La modificación ha terminado por generar agrias discusiones y críticas a lo largo y ancho de Internet, con acusaciones de que esto podría dificultar la utilización de GNOME. Según cuentan en OMG Ubuntu, lo afectado podría ser lo siguiente:
- Ficheros binarios .bin y .run.
- AppImages.
- Atajos de las aplicaciones, como por ejemplo los ficheros .desktop.
- Scripts de shell.
En la actualidad no es frecuente ejecutar programas y aplicaciones desde el explorador de archivos, sin embargo, hay importantes aplicaciones que todavía funcionan de esa manera, como la versión oficial de Telegram Desktop, Tor Browser, el IDE Eclipse si se obtiene del sitio web oficial y el tarball oficial de Firefox. Dichas aplicaciones tendrían que cambiar el formato en el que distribuyen si quieren funcionar sin obstáculos en futuras versiones de GNOME, teniendo que recurrir a paquetes Flatpak y/o Snap.
Los desarrolladores de GNOME esgrimen motivos de seguridad para implementar esta restricción. Por otro lado, fomentar el uso de Flatpak y Snap permitirá obtener beneficios adicionales a nivel de aislamiento y seguridad. Aquí es importante tener en cuenta que se habla de la ejecución directa desde Nautilus, por lo que la opción de «Abrir con otra aplicación» seguirá disponible y como alternativa se puede recurrir a la consola.

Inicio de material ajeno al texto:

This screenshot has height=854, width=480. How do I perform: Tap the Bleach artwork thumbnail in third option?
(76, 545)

El autor del commit de Git, Carlos Soriano, explica que «por entonces no teníamos una aplicación de software donde uno espera instalar aplicaciones. Era común que las aplicaciones se entregaran en un tarball, y hoy en día eso está fuera de toda duda. Tampoco podemos estar lo suficientemente seguro como para manejar esto, así como en el pasado permitimos el lanzamiento de binarios no confiables, y por lo tanto tenemos un CVE (CVE-2017-14604) para Nautilus. No estamos siendo auditados y no estamos en una posición en la que podamos dejar pasar este problema.»
Cuando se mezclan GNOME 3 y restricciones el debate está servido, sin embargo, los desarrolladores del entorno tienen razón al recordar los formatos modernos de paquetes, algo a lo cual se suman Deb, RPM y otros formatos de paquetes que se suelen apoyar en dependencias. En otras palabras, a día de hoy usar una aplicación descomprimida de un fichero Tar o Zip es algo que no es de recibo, aunque sea el método utilizado por algunas aplicaciones relevantes.

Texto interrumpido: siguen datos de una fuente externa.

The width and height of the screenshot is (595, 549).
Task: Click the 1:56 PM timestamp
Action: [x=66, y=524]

Al contrario de lo que pasa en Windows, en GNU/Linux no se suele usar un usuario con privilegios de administración por defecto. Sin embargo, un binario malicioso ejecutado desde el espacio del usuario sí puede llevarse por delante los datos personales, dejando la puerta abierta a ataques con ramsomware, por poner un ejemplo.